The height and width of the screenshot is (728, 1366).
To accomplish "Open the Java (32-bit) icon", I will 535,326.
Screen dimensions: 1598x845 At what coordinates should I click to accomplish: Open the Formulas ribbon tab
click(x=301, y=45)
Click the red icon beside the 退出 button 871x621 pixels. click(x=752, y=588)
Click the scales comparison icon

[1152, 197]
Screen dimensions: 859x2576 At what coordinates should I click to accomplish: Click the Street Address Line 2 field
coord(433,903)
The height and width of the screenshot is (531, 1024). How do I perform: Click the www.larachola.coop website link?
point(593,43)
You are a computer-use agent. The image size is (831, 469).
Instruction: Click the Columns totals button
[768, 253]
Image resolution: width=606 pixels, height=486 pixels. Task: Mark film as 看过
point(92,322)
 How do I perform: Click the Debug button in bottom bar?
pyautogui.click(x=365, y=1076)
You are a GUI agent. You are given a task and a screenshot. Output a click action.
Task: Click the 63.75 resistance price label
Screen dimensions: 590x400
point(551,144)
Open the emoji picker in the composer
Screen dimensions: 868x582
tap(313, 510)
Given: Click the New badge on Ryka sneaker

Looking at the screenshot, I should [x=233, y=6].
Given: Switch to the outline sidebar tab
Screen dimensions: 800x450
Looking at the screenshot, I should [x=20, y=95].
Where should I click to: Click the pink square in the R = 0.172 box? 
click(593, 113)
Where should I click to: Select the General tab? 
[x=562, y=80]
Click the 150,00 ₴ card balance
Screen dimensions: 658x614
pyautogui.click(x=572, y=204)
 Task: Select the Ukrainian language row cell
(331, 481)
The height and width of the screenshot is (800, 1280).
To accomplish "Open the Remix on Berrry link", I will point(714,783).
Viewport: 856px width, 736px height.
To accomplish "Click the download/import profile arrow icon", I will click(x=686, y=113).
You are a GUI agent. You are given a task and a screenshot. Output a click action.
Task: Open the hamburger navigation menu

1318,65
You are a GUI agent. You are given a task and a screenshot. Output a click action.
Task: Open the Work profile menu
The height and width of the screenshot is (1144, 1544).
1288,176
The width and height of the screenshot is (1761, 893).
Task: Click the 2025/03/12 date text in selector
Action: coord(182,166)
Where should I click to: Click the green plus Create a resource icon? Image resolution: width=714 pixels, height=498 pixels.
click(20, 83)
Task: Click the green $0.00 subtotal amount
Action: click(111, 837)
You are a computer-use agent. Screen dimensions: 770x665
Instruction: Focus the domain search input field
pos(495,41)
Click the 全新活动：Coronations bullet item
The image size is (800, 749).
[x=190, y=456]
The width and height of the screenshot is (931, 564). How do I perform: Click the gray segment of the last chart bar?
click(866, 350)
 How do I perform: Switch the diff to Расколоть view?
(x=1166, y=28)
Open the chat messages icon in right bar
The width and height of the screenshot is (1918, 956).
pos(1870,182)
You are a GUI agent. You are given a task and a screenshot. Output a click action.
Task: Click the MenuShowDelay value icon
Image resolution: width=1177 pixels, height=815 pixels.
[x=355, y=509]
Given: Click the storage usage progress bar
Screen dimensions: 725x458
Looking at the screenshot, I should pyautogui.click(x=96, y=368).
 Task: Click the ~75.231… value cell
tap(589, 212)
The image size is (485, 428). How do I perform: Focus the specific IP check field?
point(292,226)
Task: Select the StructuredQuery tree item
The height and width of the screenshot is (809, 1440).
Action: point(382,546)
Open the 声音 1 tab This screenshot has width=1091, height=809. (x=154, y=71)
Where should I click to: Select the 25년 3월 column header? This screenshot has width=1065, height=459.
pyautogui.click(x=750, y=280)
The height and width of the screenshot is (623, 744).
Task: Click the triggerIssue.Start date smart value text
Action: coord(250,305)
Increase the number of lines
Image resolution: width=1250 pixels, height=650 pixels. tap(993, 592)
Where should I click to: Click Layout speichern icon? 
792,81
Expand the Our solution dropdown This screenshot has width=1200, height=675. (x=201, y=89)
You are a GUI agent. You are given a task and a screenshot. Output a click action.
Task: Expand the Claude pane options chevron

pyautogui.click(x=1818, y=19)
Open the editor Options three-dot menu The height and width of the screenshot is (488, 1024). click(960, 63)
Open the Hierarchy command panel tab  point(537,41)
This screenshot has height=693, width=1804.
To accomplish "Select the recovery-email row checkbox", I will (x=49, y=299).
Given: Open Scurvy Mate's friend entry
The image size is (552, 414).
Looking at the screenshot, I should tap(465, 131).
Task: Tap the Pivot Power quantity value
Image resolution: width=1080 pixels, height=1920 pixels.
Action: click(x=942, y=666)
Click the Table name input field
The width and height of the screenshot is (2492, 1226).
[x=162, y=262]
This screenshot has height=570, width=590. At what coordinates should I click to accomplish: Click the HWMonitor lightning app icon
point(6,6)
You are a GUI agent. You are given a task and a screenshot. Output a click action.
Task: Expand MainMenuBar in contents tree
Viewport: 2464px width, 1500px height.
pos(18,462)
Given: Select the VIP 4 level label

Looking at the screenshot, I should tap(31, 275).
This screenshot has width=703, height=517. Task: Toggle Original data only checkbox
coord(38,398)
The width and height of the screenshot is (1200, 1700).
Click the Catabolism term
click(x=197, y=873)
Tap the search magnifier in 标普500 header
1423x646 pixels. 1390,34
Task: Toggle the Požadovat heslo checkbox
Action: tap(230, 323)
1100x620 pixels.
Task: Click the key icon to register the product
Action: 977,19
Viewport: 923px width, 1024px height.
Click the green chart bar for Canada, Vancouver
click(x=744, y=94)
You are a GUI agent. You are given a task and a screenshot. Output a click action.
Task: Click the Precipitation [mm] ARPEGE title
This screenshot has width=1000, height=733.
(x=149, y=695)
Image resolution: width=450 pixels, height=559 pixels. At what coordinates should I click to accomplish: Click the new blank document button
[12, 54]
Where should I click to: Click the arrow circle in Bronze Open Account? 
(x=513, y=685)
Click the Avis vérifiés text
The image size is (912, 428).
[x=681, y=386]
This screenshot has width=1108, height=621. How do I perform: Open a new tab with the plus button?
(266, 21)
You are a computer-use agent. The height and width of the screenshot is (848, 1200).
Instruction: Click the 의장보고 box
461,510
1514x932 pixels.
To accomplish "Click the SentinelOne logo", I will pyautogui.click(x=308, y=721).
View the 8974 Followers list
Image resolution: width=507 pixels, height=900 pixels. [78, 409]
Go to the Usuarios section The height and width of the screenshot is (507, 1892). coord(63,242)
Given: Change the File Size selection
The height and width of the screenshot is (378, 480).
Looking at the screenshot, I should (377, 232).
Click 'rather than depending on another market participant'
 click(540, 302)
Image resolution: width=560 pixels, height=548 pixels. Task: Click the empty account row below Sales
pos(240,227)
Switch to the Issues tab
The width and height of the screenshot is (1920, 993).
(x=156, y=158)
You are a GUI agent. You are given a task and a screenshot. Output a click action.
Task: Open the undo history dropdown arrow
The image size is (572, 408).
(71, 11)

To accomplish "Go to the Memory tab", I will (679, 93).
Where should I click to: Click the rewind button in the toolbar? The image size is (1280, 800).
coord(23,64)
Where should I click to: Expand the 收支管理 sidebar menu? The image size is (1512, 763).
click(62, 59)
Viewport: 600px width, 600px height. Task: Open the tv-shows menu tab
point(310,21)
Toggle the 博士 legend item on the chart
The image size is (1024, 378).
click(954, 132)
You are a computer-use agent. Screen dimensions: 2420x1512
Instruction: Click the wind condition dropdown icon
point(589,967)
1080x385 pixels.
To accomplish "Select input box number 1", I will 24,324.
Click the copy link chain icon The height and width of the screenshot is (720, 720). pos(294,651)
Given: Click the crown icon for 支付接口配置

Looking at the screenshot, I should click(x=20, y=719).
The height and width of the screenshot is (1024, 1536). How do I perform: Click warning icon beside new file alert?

§ **EXERCISE REQUIREMENTS**: Give an exact copy of every line from the one holding "Where should I click to: Expand" through the end of the records, both included, and no other lines.

§ **PROBLEM SOLUTION**:
Where should I click to: Expand the 收支管理 sidebar menu? The image size is (1512, 763).
click(62, 59)
Viewport: 600px width, 600px height. Task: Open the tv-shows menu tab
point(310,21)
Toggle the 博士 legend item on the chart
The image size is (1024, 378).
click(954, 132)
You are a computer-use agent. Screen dimensions: 2420x1512
Instruction: Click the wind condition dropdown icon
point(589,967)
1080x385 pixels.
To accomplish "Select input box number 1", I will 24,324.
Click the copy link chain icon The height and width of the screenshot is (720, 720). pos(294,651)
Given: Click the crown icon for 支付接口配置

Looking at the screenshot, I should click(x=20, y=719).
The height and width of the screenshot is (1024, 1536). How do I perform: Click warning icon beside new file alert?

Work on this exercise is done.